Our politicians continue to propose feckless policies to deal with inequality and lagging social mobility, such as minimum wage and marginal tax hikes.  Yet these politicians ignore the fundamentals that fuel poverty, above all the state of the American family.  Family-breakdown, usually in the form of fatherlessness, has played a huge role in promoting poverty and hampering social mobility:

Fatherlessness causes systemic poverty

Though marriage remains popular among wealthier Americans, its popularity among poorer Americans has declined dramatically in the last 50 years. Today, 71 percent of poor families with children are headed by single parents.  73 percent of families with children that are not poor are headed by married couples.

Marriage reduces child-poverty:  Being raised in a married family reduces a child’s probability of living in poverty by 82 percent.

Fatherlessness affects a child’s future well into adulthood:  Children living in single-parent homes are 50 percent more likely to experience poverty as adults when compared to children from intact married homes – this trend exists even after original differences in childhood poverty are accounted for.

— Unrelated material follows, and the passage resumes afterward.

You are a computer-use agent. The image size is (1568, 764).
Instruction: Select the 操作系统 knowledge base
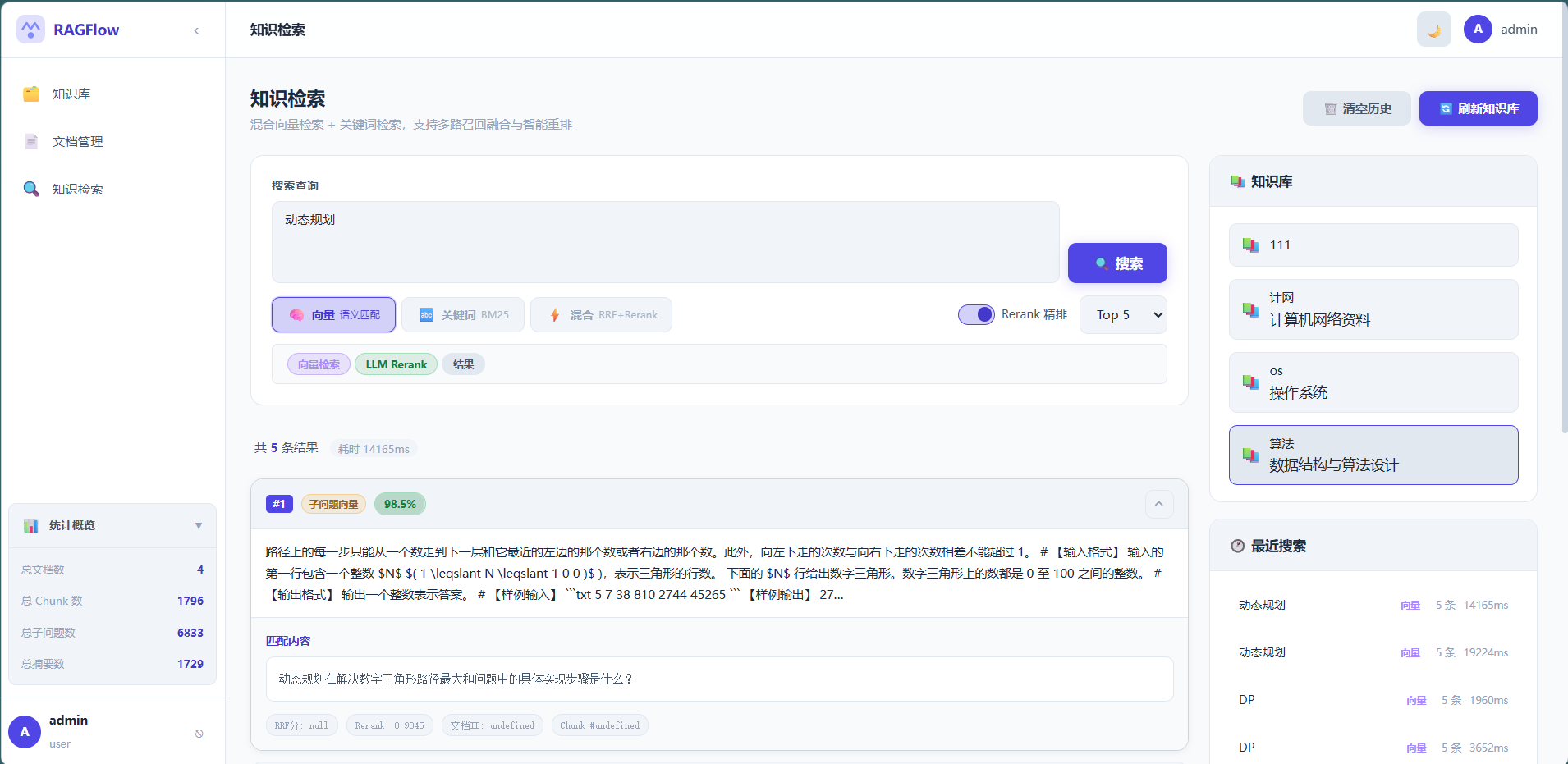coord(1373,382)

One of the greatest indicators of a child’s chances of leaving systemic poverty, possibly the greatest, is their family’s structure: children who grow up without a father are five times more likely to live in poverty and commit crime as adults, nine times more likely to drop out of school, and 20 times more likely to end up in prison.

Growing up fatherless has a big psychological impact on kids: In the book Willpower, written by cognitive psychologist Roy Baumeister and science writer John Tierney (and detailed in a great book by Nick Schulz from AEI), a psychology test administered to children is described.  In the test, children can receive a small prize right away, yet have a larger more valuable prize available in 10 days if they forgo the smaller prize.  En mass, children without a father in the home chose the initial prize, while children with a father in the home were far more willing to wait 10 days for the larger prize.

Marriage is also good for adults: Even if differences in education are accounted for, when married parents are compared to single parents with the same level of education, the poverty rate for a married person is 75 percent lower.  On average, high school dropouts who are married have a far lower poverty rate than do single parents with one or two years of college.

Conservatives think fatherlessness among the poor has been caused by welfare

If marriage is so important in combating poverty, what can be done to promote marriage among the poor?  Conservatives blame the decline of the poor family on government programs that, they say, incentivized fatherlessness:

In 1964, when the “War on Poverty” began, only 6 percent of children were born out of wedlock – By 2010, 40.8 percent of children were born out of wedlock.   Only 9 percent of children were raised by a single parent in 1960, yet today almost one-third are being raised without a father.

Nowhere has the declining American family been more pronounced than in the black community.  Black out of wedlock births went from 18 percent in 1950, to 24.5 percent in 1964, to 50.3 percent in 1976.  They reached 70.7 percent in 1994, and sit at around 72 percent today.   In 1950, black women were more likely to be married than white women, and only 9 percent of black families with children were headed by a single parent.  Today, roughly two-thirds of black children are now raised in single-parent families.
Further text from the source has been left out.